### DIRECTIONS
Filter the items below and keep only the lines that contain the string "screenshot", copying each one in full. Case must match.

### DATA LINES
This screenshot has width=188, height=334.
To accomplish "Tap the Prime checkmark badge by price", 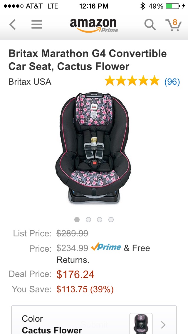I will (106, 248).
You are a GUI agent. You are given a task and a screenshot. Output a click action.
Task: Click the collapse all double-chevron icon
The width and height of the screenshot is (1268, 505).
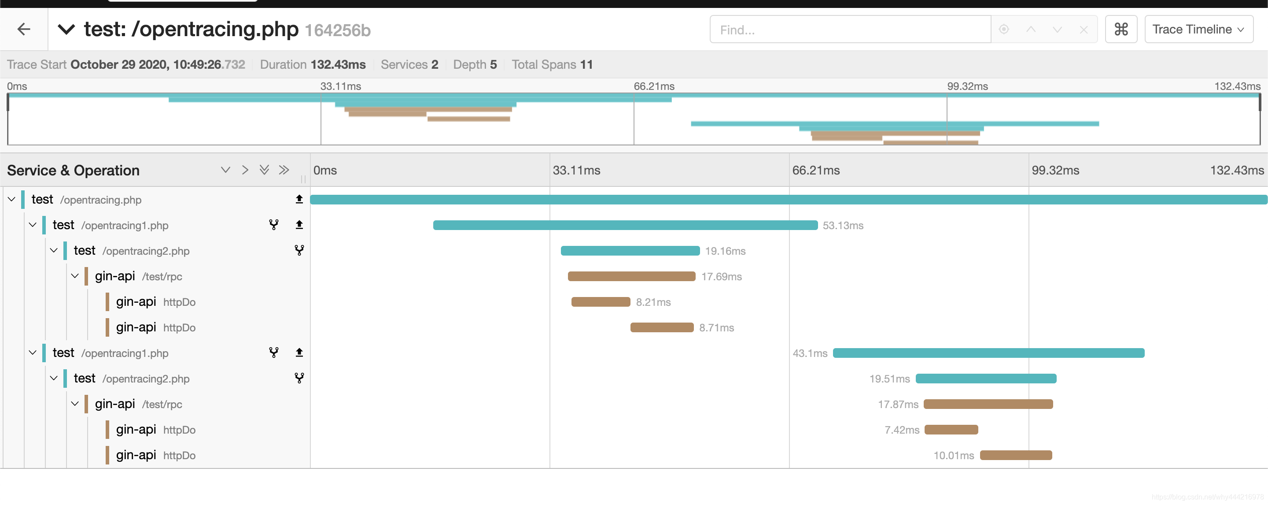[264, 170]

...

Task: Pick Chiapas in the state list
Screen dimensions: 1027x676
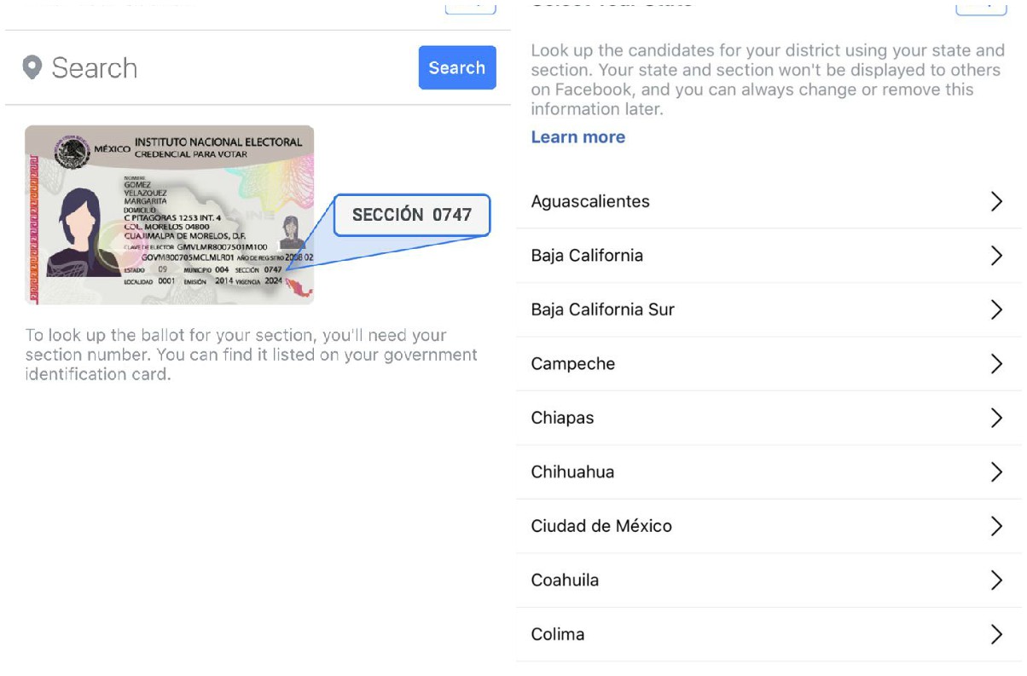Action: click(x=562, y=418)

### TASK RESULT
This screenshot has width=188, height=334.
You are a GUI agent. You are given a task and a screenshot. Output a click action.
The width and height of the screenshot is (1268, 505).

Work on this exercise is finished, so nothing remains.